◆ Work instruction 1
Reproduce everything in the passage on Demon Slayer and Chainsaw Man from "Demon Slayer and" down to "audiences feel adrenaline.".
◆ Work instruction 2
Answer these questions using the passage on Demon Slayer and Chainsaw Man:
(a) Which studio's animation style is described for Demon Slayer?
(b) What feeling is Demon Slayer designed to make audiences feel?
(c) Which studio leans into realism and film language for Chainsaw Man?
◆ Work instruction 3
Write the next part of the passage on Demon Slayer and Chainsaw Man, picking up after its final sentence.
Exercise text: Begin
Demon Slayer and Chainsaw Man exist at the opposite end of the spectrum. Demon Slayer is built on spectacle. Ufotable’s animation style is hyper-detailed, fast, and cinematic, blending traditional 2D animation with heavy digital compositing and 3D camera movement. Fight scenes look less like cartoons and more like live-action action sequences translated into animation. The visuals are sharp and intense with dramatic lighting, explosive effects, and constantly shifting camera angles. It’s designed to make audiences feel adrenaline.
Chainsaw Man takes a different but equally modern approach. Instead of bright fantasy visuals, MAPPA leans into realism and film language. The animation is gritty with muted colours, unconventional framing, and pacing inspired by live-action cinema. Scenes linger on small details like empty rooms, cigarette smoke, and awkward silences before erupting into sudden bursts of violence and chaos.
Exercise text: End
Data for analysis: Begin
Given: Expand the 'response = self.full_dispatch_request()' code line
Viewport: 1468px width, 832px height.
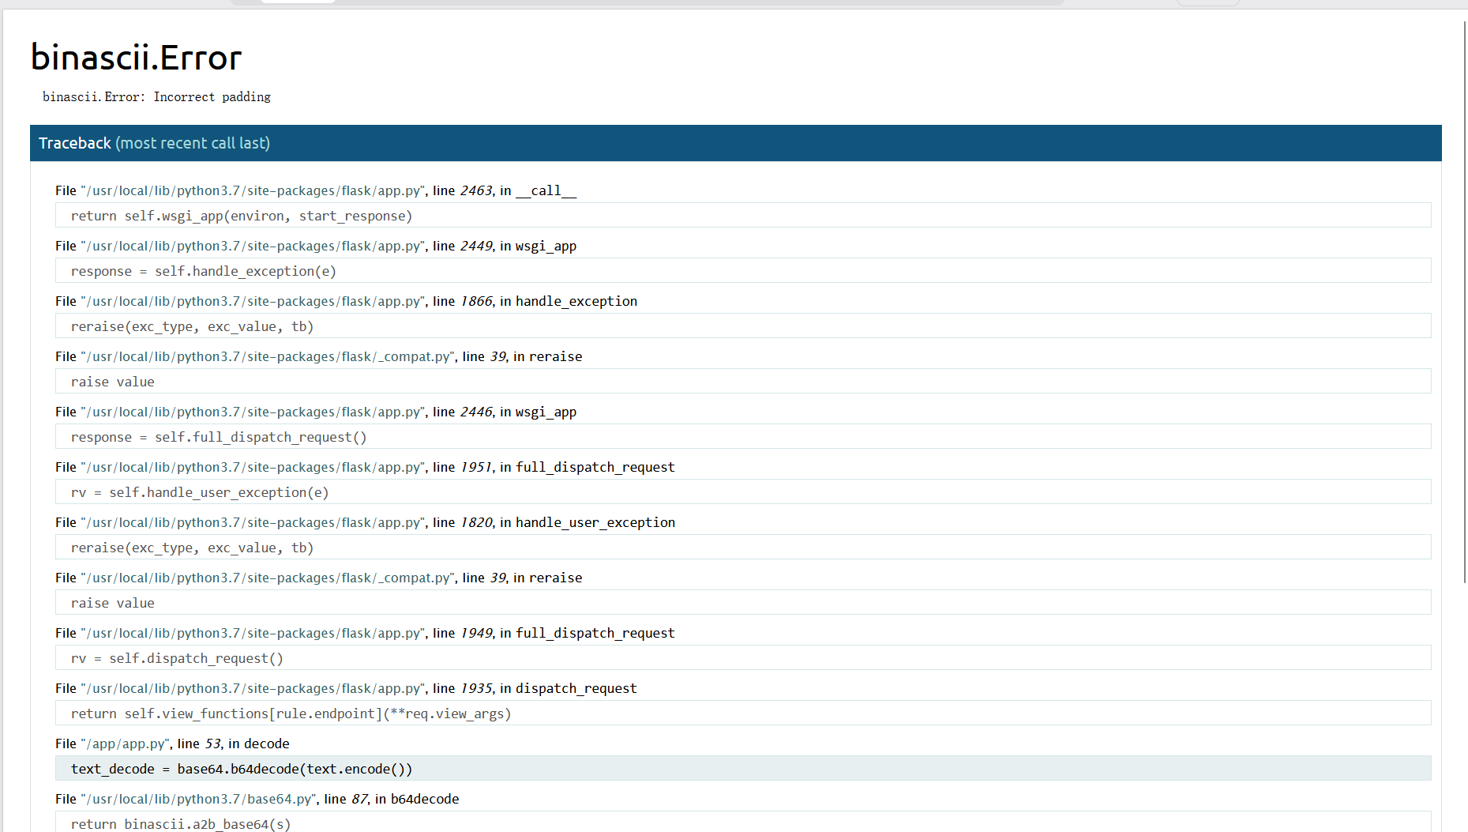Looking at the screenshot, I should [219, 437].
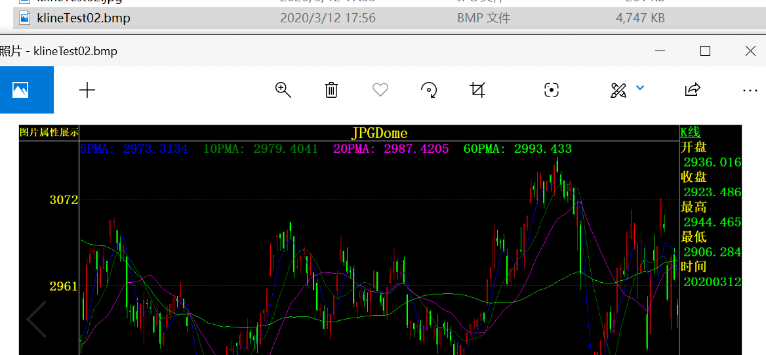Image resolution: width=766 pixels, height=355 pixels.
Task: Open the Share icon
Action: coord(693,90)
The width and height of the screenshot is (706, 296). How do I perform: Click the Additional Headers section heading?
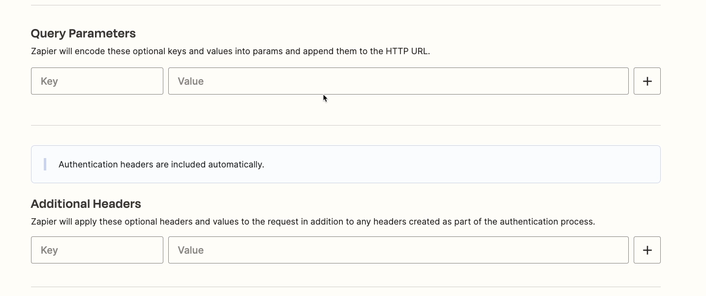click(86, 204)
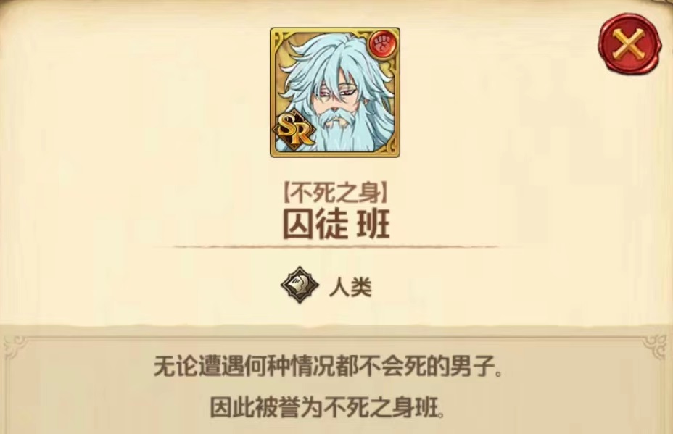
Data for analysis: End
◆ Final answer 1
Demon Slayer and Chainsaw Man exist at the opposite end of the spectrum. Demon Slayer is built on spectacle. Ufotable’s animation style is hyper-detailed, fast, and cinematic, blending traditional 2D animation with heavy digital compositing and 3D camera movement. Fight scenes look less like cartoons and more like live-action action sequences translated into animation. The visuals are sharp and intense with dramatic lighting, explosive effects, and constantly shifting camera angles. It’s designed to make audiences feel adrenaline.

◆ Final answer 2
(a) Ufotable
(b) Adrenaline
(c) MAPPA

◆ Final answer 3
Oscar-winning anime often prioritises universality, simplicity, and emotional restraint. Their worlds feel accessible even to viewers who have never watched anime before. You don’t need context, lore, or prior knowledge to connect with them. Demon Slayer and Chainsaw Man, on the other hand, are products of modern anime culture. They embrace complexity, long-form storytelling, and bold visual experimentation. Their styles are shaped by manga fandom and the expectations of audiences who are already fluent in anime language.
To fans, this makes them thrilling, ambitious, and cutting-edge, but to traditional awards institutions, they can appear loud, overwhelming, or too tied to genre and franchise identity. This contrast might explain why anime films that feel quiet and timeless tend to win Oscars, while anime films that feel explosive and contemporary tend to dominate global box offices instead.
The Franchise Problem and Why It Matters
Another quiet tension lies in how anime films are structured. Infinity Castle is not designed to be watched in isolation. It is the beginning of a trilogy and the climax of a story that has been unfolding across multiple seasons of television and earlier films. Its most powerful moments rely on emotional connections built over time.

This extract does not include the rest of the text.